The last act for the book is therefore very interesting as tonally the it does seem to shift. Fleming almost subverts the book’s context by essentially asking ‘what’s it all about’? Before this point of the novel Bond isn’t all that interesting, the world he inhabits is very exciting but as a character he doesn’t really do much and instead just seems to react to things happening around him. However, after the torture this changes and Bond starts to question what it is he is doing and who it is he is helping. Who are the heroes and who are the villains? Mathis describes it perfectly when he tells Bond to stop being soo introspective as he fears he may become ‘too human’ as at the moment he is far too good a ‘machine’. Mathis really nails it here, at this point of the story Bond has been harsh and cold, a man who can read people perfectly and knows the odds of any situations. When at dinner with Vesper he shuts down when the talk gets too personal, but soon after the horrific events that happen to him he begins to become what Mathis fears, ‘human’. A lot has been written by fans on ‘the nature of evil’ passage, so I’ll be quick; I found the discussion interesting, especially when Bond put himself in Le Chiffre’s shoes, it makes the ideological baccarat battle seem almost superfluous in light of Bond’s realisation. Of course, any doubts Bond had about his profession and who the bad-guys are are dusted aside once Vesper betrays him and he becomes the tempered-steel man we know today.

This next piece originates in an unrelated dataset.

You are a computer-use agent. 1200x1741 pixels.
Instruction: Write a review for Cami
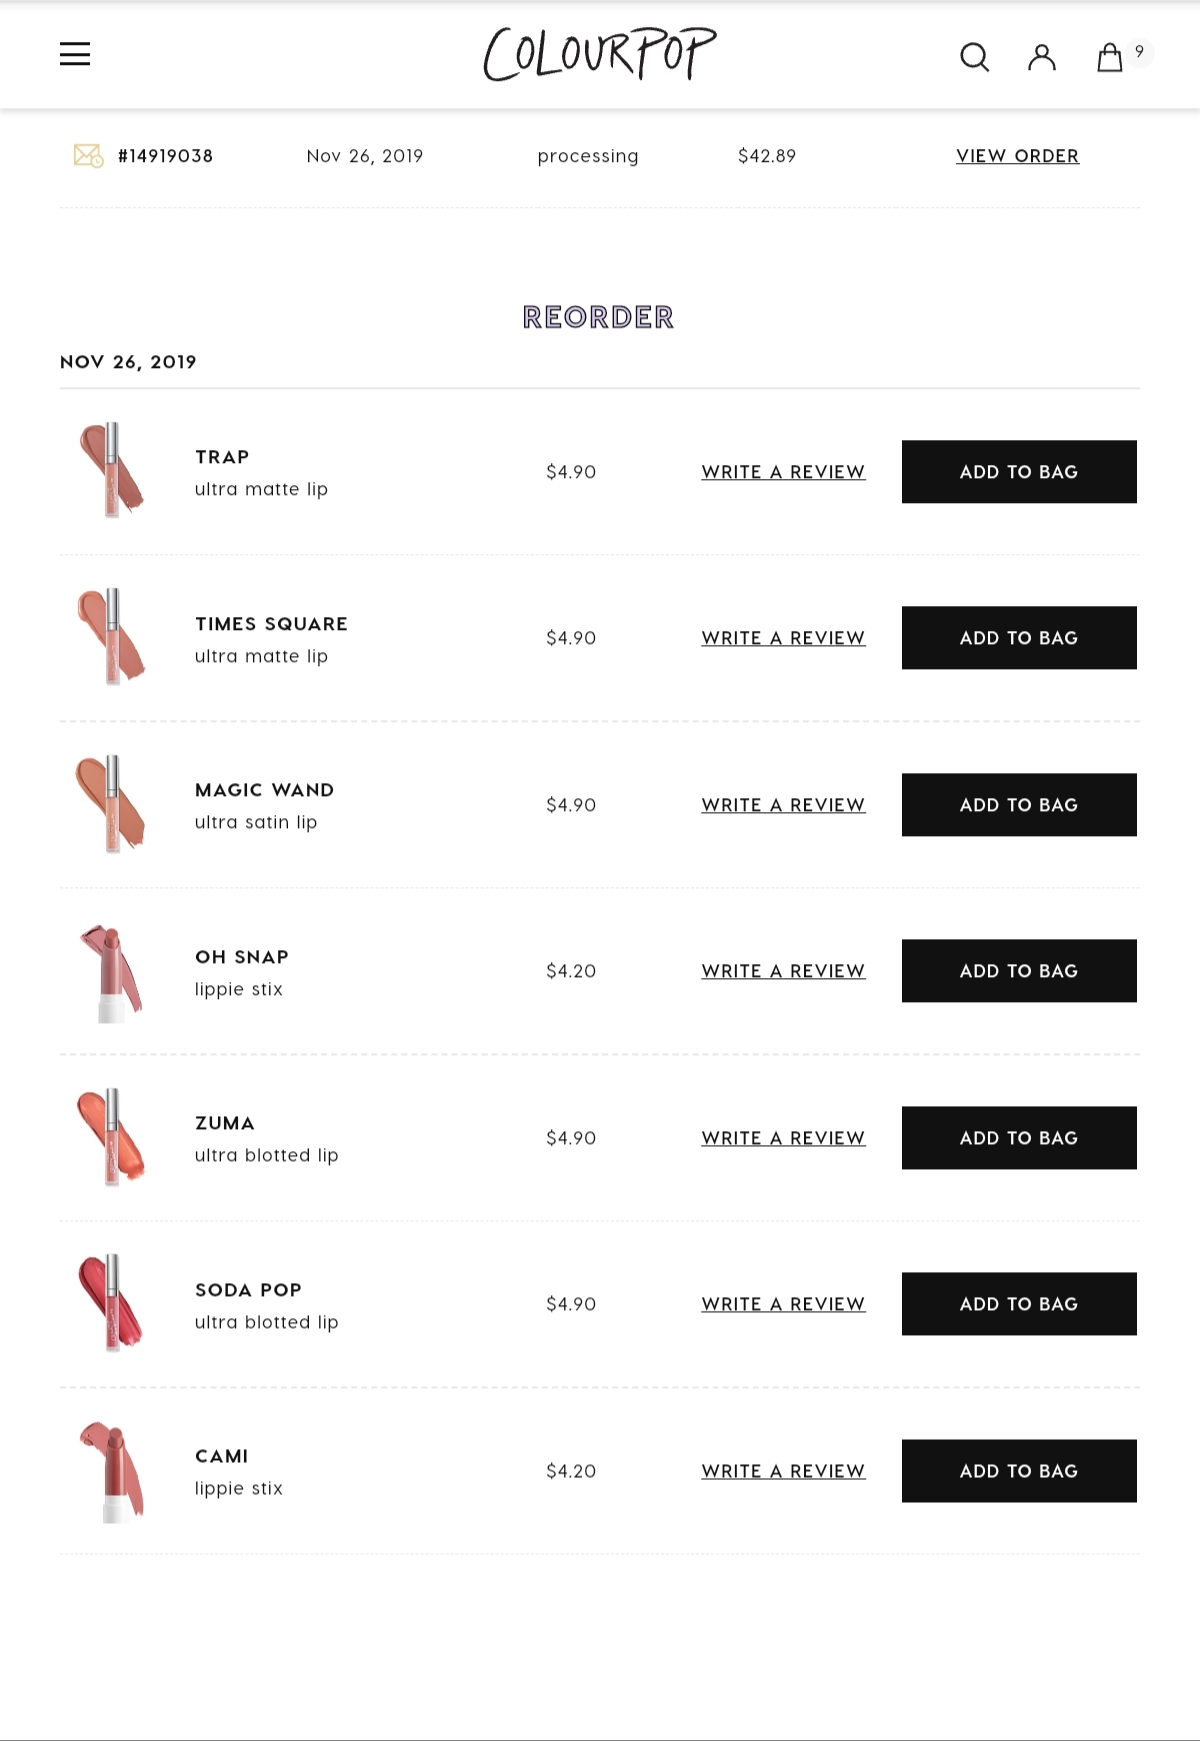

I liked the Vesper character a lot, she’s an enigma to 007 and that entices him. He desires her (almost disgustingly so) but he can’t read her and for a man quite as arrogant about his talents as Bond it annoys him. He is after all a machine and the fact he can’t crack Vesper irritates him and only makes him desire her more, of course he’s going to fall in love with her and of course their relationship is thereon doomed. This part of the novel does sag slightly, with the last 50 pages or so losing some of the pace the previous 150 established. I found Vesper’s characterisation to actually be rather good, many often cite that Vesper seems to go a little awry towards the end of the novel but throughout the story she seems to be sitting on top of a lot of intensity and she’s just waiting to boil over. She’s a much more tragic and less assured person in the book. The betrayal has to come of course as Bond trusts her, unlike any other character in the book, so it’s essential that that trust is broken, therefore leaving him empowered to go after the threat behind the threat. Her betrayal though is also very important to the Cold War paranoia perminating throughout the story – Vesper is a normal girl who is manipulated by the enemy and betrays her country, something that was a very real threat at the time considering the Cambridge spies issues. The threat at home can be just as bad as the threat away.
So CR is an exciting, fast-paced Cold War thriller. It sets up the world of Bond in a fun and glamorous way but with an interesting introspective edge.